In contrast to choruses, bursts of hiss (during the indicated period, 38 cases of their occurrence were noted) at conjugate points, as a rule, begin and end simultaneously. The shape of the burst envelope is the same, and the amplitude is of the same order (Fig. 2).

2. Relation of choruses to ionospheric storms. During the year from March 1964 to March 1965, 13 ionospheric storms with a decrease of the critical frequencies of the \(F2\) layer from the sliding median to 30–50% were recorded in the network of ionospheric stations of the USSR (see \((^3)\)). Observations of ULF emissions were carried out in 11 of these 13 cases; moreover, in 7 cases both conjugate stations were operating, and in the other 4 only one station, Sogra or Kerguelen, was operating. In all 7 cases the choruses were noticeable at both operating stations. Moreover, in all 11 cases the choruses preceded the onset of negative ionospheric storms by 14–18 hours, and it may be concluded that choruses observed simultaneously at conjugate stations are precursors of negative ionospheric storms.

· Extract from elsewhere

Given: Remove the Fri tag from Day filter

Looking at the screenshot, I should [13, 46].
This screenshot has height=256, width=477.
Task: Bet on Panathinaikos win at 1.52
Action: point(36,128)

Fig. 2. Whistlers. 17 IX 1965. \(a\) — Sogra, \(b\) — Kerguelen

On the other hand, during the same year 9 positive ionospheric storms with an increase of the critical frequencies of the \(F2\) layer from the sliding median to 30–45% were recorded (see \((^3)\)), and this type of storm was never accompanied either by choruses or by whistlers. In addition, it turned out that choruses heard at only one of the stations usually preceded a local decrease of the critical frequencies of the \(F2\) layer by 8–15%.

3. Absence of ULF emissions during magnetically quiet periods. A correlation can be established between the position of the outer boundary of the magnetosphere and the appearance of ULF emissions. A comparison of results obtained with the Elektron-2 satellite and observations of variations of the magnetic field at the Earth’s surface showed \((^4)\) that, when the outer boundary of the magnetosphere is located at a distance of 10–11 Earth radii and is sufficiently stable, the magnetic field at the Earth’s surface is very quiet; for several days in a row the daily sum \(K_p\) does not exceed 12–15, and stable \(Pc\) 4–5 micropulsations with periods greater than 50 sec are observed in telluric currents.

We carried out comparisons between cases of the appearance of ULF emissions in Sogra and Kerguelen and magnetically quiet periods according to \(K_p\) and according to magnetic-field observations at Kerguelen, kindly provided to us by R. Schlich (France). According to these data, over the 10 months from March to December 1964, 41 cases of undisturbed days were recorded, when stable micropulsations with periods greater than 50 sec were observed. On these days not a single case of emissions of the whistler type was detected, and only 1 case of a very weak chorus.

It may therefore be concluded that on magnetically quiet days, when the outer boundary of the magnetosphere is located at a distance of about 10 Earth radii, conditions for the generation of ULF emissions are not created in the Earth’s exosphere.

Schmidt Institute of Physics of the Earth
Academy of Sciences of the USSR

Central Institute of Telecommunications
Paris, France

Received
8 VI 1966

CITED LITERATURE

1. C. Renard, Rev. T. A. A. F., No. 14, 3 (1961).
2. R. A. Helliwell, Whistlers and Related Ionospheric Phenomena, Stanford, 1965, p. 212, fig. 75.
3. Space data, Monthly Reviews of IZMIR, Academy of Sciences of the USSR, Moscow, 1965.
4. V. A. Troitskaya, O. V. Bolshakova, E. M. Matveeva, Geomagnetism and Aeronomy, 6, 225 (1966).